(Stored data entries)
□ □ □ □

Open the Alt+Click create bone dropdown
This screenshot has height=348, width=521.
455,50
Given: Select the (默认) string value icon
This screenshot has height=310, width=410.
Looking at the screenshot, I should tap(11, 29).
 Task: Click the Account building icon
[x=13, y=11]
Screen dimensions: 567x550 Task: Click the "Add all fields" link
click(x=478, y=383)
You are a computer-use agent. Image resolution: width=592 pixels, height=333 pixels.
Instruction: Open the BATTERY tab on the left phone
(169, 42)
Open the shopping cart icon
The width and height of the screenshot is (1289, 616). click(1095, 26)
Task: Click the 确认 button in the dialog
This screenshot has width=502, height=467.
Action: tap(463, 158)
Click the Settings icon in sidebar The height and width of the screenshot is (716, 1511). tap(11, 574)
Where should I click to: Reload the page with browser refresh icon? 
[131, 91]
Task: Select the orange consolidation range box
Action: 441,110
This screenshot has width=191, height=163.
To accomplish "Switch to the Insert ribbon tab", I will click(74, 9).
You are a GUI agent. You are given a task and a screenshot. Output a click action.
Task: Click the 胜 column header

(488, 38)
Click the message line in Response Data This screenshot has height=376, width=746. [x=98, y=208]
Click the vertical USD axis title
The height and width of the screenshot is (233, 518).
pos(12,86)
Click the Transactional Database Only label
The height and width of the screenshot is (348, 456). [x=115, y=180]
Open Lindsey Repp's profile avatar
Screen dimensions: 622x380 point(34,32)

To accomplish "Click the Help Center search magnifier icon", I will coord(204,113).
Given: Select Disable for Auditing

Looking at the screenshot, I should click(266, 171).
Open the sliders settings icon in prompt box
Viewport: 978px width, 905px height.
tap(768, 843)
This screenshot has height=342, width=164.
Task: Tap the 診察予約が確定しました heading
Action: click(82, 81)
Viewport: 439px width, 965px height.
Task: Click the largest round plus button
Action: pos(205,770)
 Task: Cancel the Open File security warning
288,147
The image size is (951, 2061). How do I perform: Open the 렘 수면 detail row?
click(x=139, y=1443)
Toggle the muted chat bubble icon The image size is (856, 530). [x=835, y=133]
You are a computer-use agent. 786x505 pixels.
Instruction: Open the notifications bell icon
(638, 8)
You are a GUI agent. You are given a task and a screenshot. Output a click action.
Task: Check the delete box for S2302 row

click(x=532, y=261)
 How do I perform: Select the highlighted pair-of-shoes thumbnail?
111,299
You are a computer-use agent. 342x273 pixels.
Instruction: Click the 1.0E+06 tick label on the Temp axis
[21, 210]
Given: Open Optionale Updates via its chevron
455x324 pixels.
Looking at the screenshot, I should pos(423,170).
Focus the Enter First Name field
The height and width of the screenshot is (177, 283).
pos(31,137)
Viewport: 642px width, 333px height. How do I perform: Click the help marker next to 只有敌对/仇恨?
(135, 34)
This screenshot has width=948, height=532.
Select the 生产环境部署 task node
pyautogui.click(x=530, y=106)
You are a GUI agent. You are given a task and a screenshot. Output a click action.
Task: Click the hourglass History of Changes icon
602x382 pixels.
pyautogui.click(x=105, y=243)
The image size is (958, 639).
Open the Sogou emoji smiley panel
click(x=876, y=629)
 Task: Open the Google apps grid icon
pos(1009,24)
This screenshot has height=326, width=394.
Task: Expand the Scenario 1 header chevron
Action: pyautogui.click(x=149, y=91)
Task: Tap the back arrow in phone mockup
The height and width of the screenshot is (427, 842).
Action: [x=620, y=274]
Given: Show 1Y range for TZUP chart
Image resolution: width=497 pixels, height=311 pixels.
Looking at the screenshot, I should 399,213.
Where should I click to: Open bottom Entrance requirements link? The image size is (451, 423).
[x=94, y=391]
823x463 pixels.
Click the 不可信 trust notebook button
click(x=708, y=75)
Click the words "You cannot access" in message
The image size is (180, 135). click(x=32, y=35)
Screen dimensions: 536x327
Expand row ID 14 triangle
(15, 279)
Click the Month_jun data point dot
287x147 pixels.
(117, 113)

□ □ □ □

[INSTRUCTIONS FOR THE TASK]
Starting at the line that has "Task: Check the delete box for S2302 row" and ending at the line that has "Task: Click the hourglass", please write out the lines above exactly, leaving out all others.

[TASK ANSWER]
Task: Check the delete box for S2302 row

click(x=532, y=261)
 How do I perform: Select the highlighted pair-of-shoes thumbnail?
111,299
You are a computer-use agent. 342x273 pixels.
Instruction: Click the 1.0E+06 tick label on the Temp axis
[21, 210]
Given: Open Optionale Updates via its chevron
455x324 pixels.
Looking at the screenshot, I should pos(423,170).
Focus the Enter First Name field
The height and width of the screenshot is (177, 283).
pos(31,137)
Viewport: 642px width, 333px height. How do I perform: Click the help marker next to 只有敌对/仇恨?
(135, 34)
This screenshot has width=948, height=532.
Select the 生产环境部署 task node
pyautogui.click(x=530, y=106)
You are a GUI agent. You are given a task and a screenshot. Output a click action.
Task: Click the hourglass History of Changes icon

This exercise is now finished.